§ EXERCISE INSTRUCTIONS
Below are records with pictures in them. Output exactly the lines from the one with "You are a computer-use" through the one with "The width and height of the screenshot is (448, 250).", both included, and leave every picture out; give only those lines.

§ DATA
%%

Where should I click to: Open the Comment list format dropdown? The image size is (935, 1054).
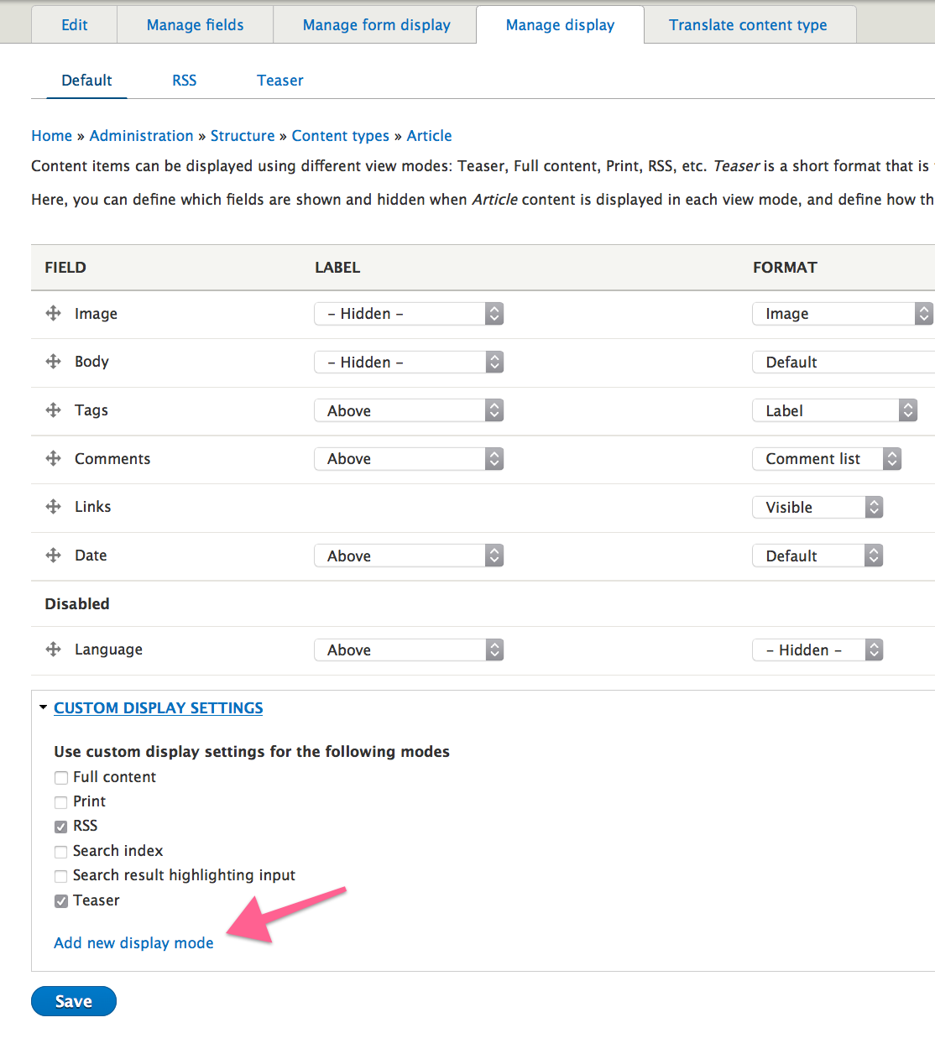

%%
%%

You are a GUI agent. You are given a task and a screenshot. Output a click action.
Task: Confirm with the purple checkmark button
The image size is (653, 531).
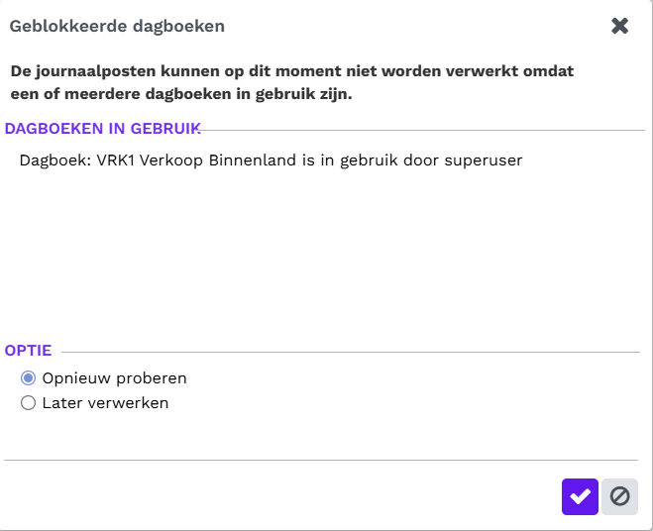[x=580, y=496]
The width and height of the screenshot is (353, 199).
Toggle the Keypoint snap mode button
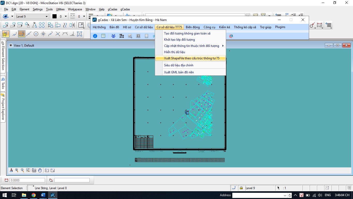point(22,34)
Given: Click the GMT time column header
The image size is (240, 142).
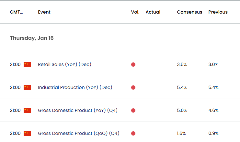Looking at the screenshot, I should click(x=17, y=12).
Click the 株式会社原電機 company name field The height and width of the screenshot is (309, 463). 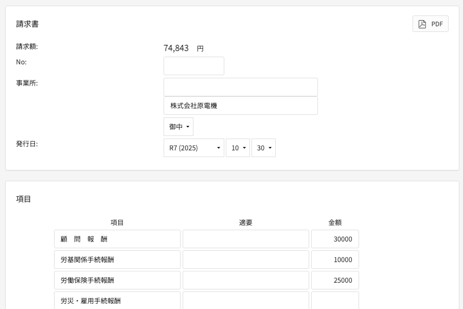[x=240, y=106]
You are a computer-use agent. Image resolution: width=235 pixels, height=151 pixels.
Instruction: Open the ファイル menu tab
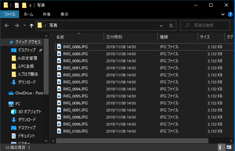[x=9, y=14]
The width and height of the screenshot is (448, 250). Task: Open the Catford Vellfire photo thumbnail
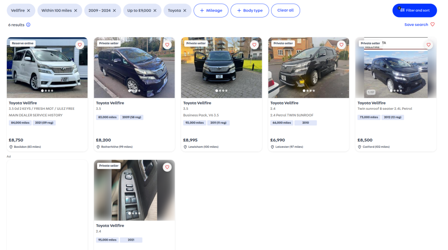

%%

§ OUTPUT OF THE EXERCISE
You are a computer-use agent. Image resolution: width=235 pixels, height=151 pixels.
Instruction: Open the ファイル menu tab
[x=9, y=14]
The width and height of the screenshot is (448, 250). Task: Open the Catford Vellfire photo thumbnail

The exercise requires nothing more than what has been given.